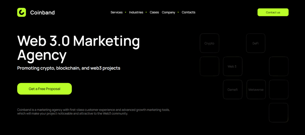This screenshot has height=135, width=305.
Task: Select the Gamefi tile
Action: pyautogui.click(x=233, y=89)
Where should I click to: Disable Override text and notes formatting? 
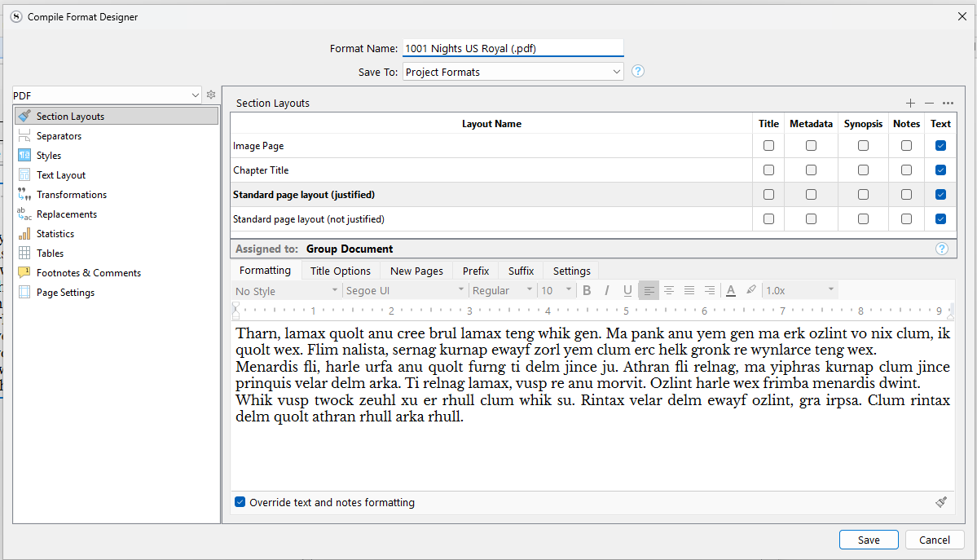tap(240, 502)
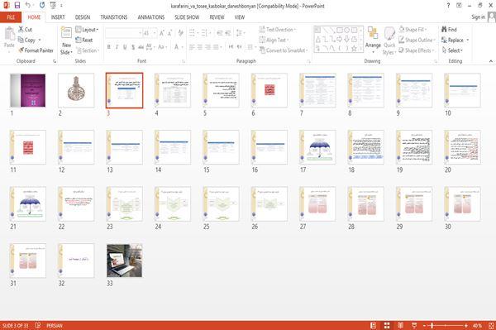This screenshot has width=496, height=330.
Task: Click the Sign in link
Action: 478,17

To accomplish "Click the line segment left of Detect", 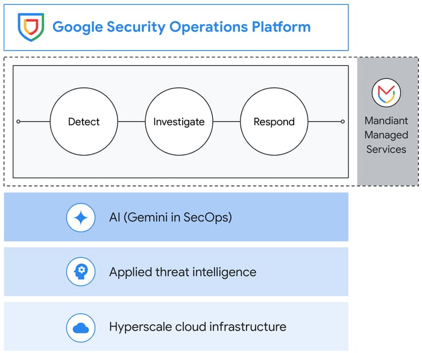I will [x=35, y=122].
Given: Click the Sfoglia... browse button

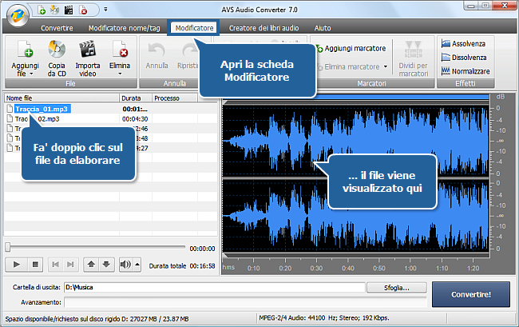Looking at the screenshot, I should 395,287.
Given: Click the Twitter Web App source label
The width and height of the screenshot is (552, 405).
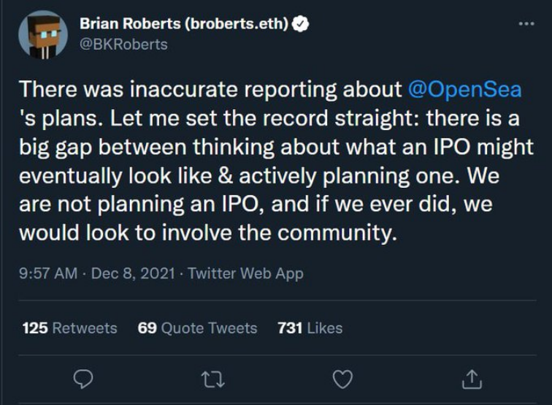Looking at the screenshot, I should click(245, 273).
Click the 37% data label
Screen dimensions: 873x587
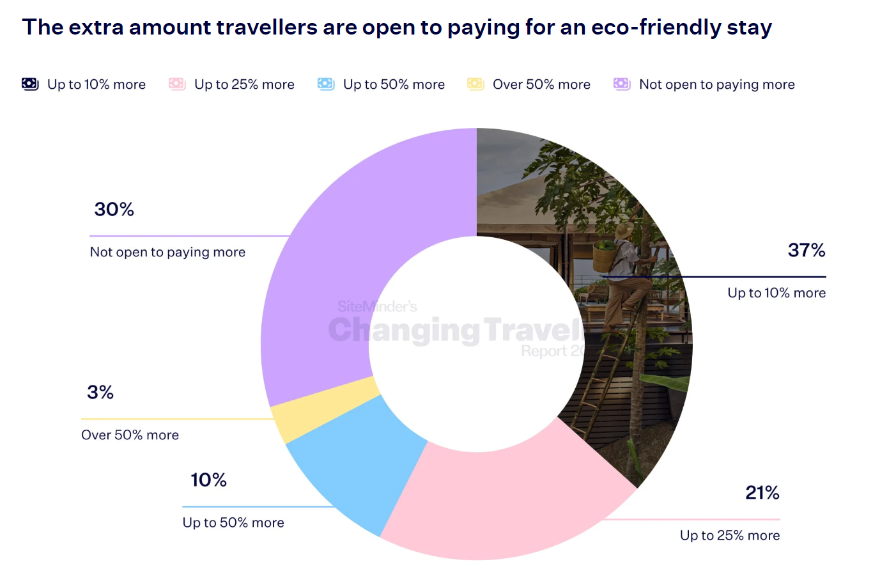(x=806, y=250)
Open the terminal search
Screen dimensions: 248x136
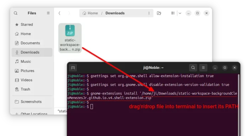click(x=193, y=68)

-*-*-

__GOAL OF THE EXERCISE__
With pictures left out, transcribe each line from the one containing "The width and" through the end of the data, both ends included.

__EXPECTED ANSWER__
The width and height of the screenshot is (552, 405).
Looking at the screenshot, I should click(245, 273).
Click the 37% data label
Screen dimensions: 873x587
(x=806, y=250)
Open the terminal search
Screen dimensions: 248x136
click(x=193, y=68)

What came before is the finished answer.